• REQUIRED WORK
[A] In the 18 Wheels of Steel article, what is the name of the game engine used by Haulin?
[B] Carry on the article about the 18 Wheels of Steel games, picking up after its last sentence.

• SELECTED EXTRACT
------------------------------------------------------------
= 18 Wheels of Steel =

Truck-simulation video game series

18 Wheels of Steel is a series of trucking simulators developed by SCS Software and published by ValuSoft from 2002 to 2011, as a spin-off of Hard Truck, with the first game becoming the third Hard Truck game released.

== Games ==

Release timeline
| 2002 | Hard Truck: 18 Wheels of Steel |
| 2003 | 18 Wheels of Steel: Across America |
| 2004 | 18 Wheels of Steel: Pedal to the Metal |
| 2005 | 18 Wheels of Steel: Convoy |
| 2006 | 18 Wheels of Steel: Haulin' |
| 2007 | 18 Wheels of Steel: American Long Haul |
2008
| 2009 | 18 Wheels of Steel: Extreme Trucker |
2010
| 2011 | 18 Wheels of Steel: Extreme Trucker 2 |

=== Hard Truck: 18 Wheels of Steel [15 Aug 2002] ===

The first installment in the series, released in 2002.

=== 18 Wheels of Steel: Across America [23 Sep 2003] ===
This installment is similar to Hard Truck: 18 Wheels of Steel except that the graphics were updated, more trucks and cargo were added, and a new map was created that enables users to travel across the entire continental U.S., through 30 cities. In this version, players can choose from 30 trucks and 40+ trailers. Time is made up of a total of 24 minutes in a day in the clock. This game focuses on the delivery of cargo. Players also go against three AI drivers. Unlike its predecessor, Across America does not feature a sleep timer. There is an improved traffic model as well as airplanes, helicopters, and trains with authentic sounds.

=== 18 Wheels of Steel: Pedal to the Metal [30 Aug 2004] ===
In this installment, released in 2004, the user can travel across the entire continental US, and also through northern Mexico and southern Canada, through 30 cities. The sleep timer was brought back in this version. It has an improved traffic model. 18 Wheels of Steel: Pedal to the Metal requires OpenGL. It also has the fastest map to date besides Haulin and is the first trucking game to feature more than one country.

=== 18 Wheels of Steel: Convoy [1 Sep 2005] ===
In this updated installment, the player can travel through the United States, as well as southern Canada, though it differs from Pedal to the Metal in that Mexican cities are not present. The player can travel through 30+ cities and choose from 35+ rigs, 45+ cargoes and 47+ trailers. The player has to use the mouse to look outside of the cab at the mirrors. The graphics are also much improved in this version, and users can see drivers in other vehicles and when the trucks are "lugged" under 1500 RPM, they emit black exhaust much like older non-computerized trucks do. Other graphical features such as dynamic dashboard gauges were replaced with simple inanimate textures, although this and minor bugs were fixed with a patch released by SCS Software in 2008. Players can also buy things to protect themselves.

=== 18 Wheels of Steel: Haulin [8 Dec 2006] ===
This installment adds more cities and has more realistic graphics, but Mexico is gone from this installment, as in Convoy. The ability to use custom soundtracks and save games during deliveries was also added. Users can choose from 32 rigs, 45+ cargoes and 47+ trailers in the game, including double trailers. The game does not require a powerful computer to operate properly since it can run on most older PCs. The game's engine, Prism3d, may not respond on older graphic cards resulting in a game crash on the game's start-up. Countries include the United States and Canada.
------------------------------------------------------------
• MATERIAL PROVIDED
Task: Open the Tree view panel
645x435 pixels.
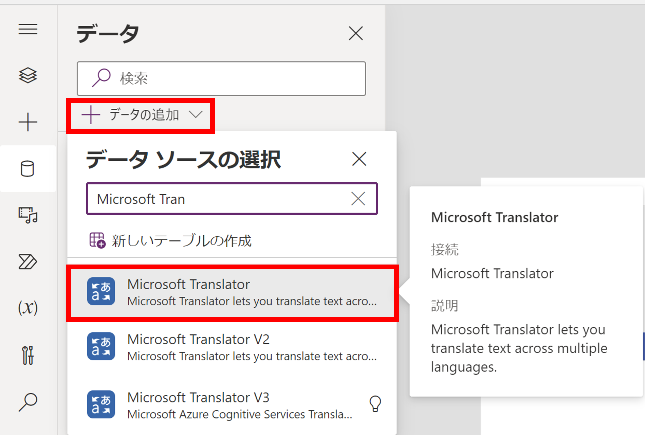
------------------------------------------------------------
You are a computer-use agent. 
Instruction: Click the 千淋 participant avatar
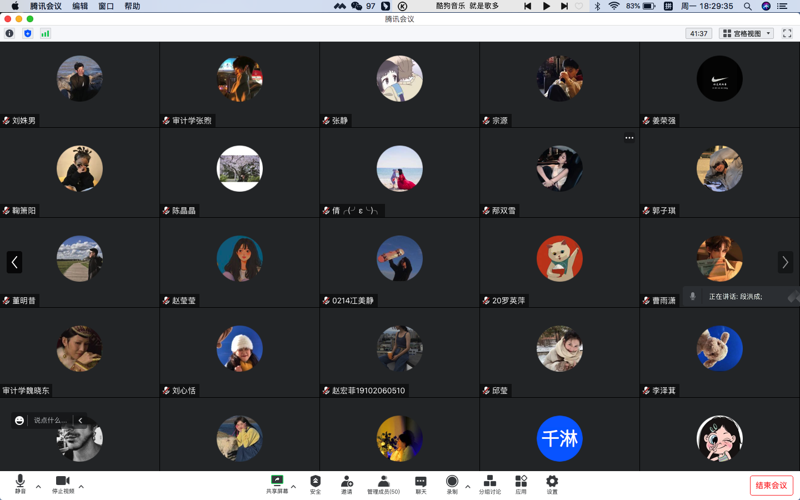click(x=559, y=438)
------------------------------------------------------------
• RESULTS IN ORDER
[A] Prism3d

[B]
=== 18 Wheels of Steel: American Long Haul [3 Dec 2007] ===
This installment of the game is similar to and has the same gameplay as Haulin but features newly renamed companies, 2 new trucks, and 3 cities in Mexico added. The previous 9 cities (Chihuahua, Guaymas, Monterrey, etc.) from 18 Wheels of Steel: Pedal to the Metal have returned but the map for each was slightly updated.

=== 18 Wheels of Steel: Extreme Trucker [23 Sep 2009] ===
Extreme Trucker lets the player deliver cargoes in any of the three main areas of the game: Yungas Road (also known as Road of Death), Tuktoyaktuk Winter Road, and the Australian Outback. This game is quite different from the previous installments as the whole concept was changed. The player can no longer drive around in free roam unless they decide to go around the map during a delivery, but they can only pick a job offer from the selection menu if users have met its requirements of having multiple new trucks and accomplished deliveries. The trucks and cars are modeled after real brands, although users can not own any vehicles through the game and are simply truck drivers seeking various jobs. Still, today's low to mediocre range computer will be able to run the game without getting low FPS. The game was mostly poorly received by critics. Game was criticised mostly for change of series concept, but was well received by players and some reviews were positive towards the game and praised the game for its graphics and gameplay.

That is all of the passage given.